Topic pyspark apache-spark python apache-hadoop

Category Data Science


You do not need global. You can simply reference vector_acc in this function and it will serialize with the function. Spark will handle getting updates made on the executors back to the driver. I am not sure what the purpose of global is here.


The problem with sharing nothing is that for reduce functions like sum you need results from multiple elements. There are Spark ways to do this and there is also a sum already implemented, but the easiest code for reduction is using variables and looping. You need to get used to functional programming that Spark uses in order to write Spark way code. Functional programming also allows easier parallelization and faster distributed code.
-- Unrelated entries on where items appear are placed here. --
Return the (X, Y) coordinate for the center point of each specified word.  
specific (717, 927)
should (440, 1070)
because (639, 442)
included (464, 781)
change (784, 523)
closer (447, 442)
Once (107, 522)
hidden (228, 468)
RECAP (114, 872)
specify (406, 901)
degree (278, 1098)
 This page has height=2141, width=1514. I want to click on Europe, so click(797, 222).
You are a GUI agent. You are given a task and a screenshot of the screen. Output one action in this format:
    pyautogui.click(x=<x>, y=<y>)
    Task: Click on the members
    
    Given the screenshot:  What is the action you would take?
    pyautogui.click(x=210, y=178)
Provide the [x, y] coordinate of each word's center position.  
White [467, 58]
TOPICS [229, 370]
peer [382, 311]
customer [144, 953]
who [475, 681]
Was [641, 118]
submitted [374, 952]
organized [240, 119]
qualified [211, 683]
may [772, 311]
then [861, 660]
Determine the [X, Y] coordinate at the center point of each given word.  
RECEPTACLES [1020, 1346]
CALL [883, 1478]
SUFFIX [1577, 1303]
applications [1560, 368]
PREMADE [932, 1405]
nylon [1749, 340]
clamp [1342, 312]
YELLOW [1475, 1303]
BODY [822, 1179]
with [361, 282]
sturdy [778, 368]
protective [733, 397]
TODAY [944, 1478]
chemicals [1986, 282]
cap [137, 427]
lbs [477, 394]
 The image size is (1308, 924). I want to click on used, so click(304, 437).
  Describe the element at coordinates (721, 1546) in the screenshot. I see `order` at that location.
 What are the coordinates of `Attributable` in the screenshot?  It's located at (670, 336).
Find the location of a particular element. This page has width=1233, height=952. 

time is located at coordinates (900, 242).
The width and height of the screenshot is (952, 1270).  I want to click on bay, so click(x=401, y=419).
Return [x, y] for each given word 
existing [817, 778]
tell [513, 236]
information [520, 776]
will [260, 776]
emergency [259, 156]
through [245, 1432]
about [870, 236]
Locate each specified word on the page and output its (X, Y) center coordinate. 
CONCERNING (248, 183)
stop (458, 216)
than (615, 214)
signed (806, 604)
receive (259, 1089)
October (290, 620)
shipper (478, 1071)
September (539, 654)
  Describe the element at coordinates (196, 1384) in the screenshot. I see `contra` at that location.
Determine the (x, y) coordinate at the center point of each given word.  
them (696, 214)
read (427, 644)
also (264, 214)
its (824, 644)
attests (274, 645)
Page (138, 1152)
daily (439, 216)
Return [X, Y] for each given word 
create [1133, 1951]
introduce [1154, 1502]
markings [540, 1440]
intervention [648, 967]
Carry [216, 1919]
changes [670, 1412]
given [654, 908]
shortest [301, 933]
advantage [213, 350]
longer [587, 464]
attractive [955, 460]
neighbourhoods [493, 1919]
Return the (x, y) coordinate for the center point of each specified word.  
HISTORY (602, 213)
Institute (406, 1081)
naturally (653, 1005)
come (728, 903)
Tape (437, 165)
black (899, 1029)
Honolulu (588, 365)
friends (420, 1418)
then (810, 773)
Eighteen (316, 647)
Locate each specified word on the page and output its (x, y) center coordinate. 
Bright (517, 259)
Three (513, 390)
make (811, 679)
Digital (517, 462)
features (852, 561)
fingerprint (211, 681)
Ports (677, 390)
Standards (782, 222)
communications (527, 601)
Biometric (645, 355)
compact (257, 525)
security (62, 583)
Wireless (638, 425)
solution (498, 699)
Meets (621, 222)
It would probably be faster to use Spark dataframes like here. And in my opinion they are easier to understand than map-reduce logic.

A possible map-reduce approach (this is how the whole code looks like):

rdd1 = sc.parallelize([{0: 0.3, 1: 0.8, 2: 0.4}, 
                       {0: 0.2, 1: 0.4, 2: 0.2},
                       {0: -0.1, 1: 0.4, 2: 1.6}])

def acc_fn(acc, row):
    res = {}
    for key,value in row.items():
        res[key] = acc[key] + value
    return res

vector_acc = rdd1.reduce(acc_fn)

print(vector_acc)

vector_acc is now defined as a Python dictionary and not a class. You should access it as a dictionary.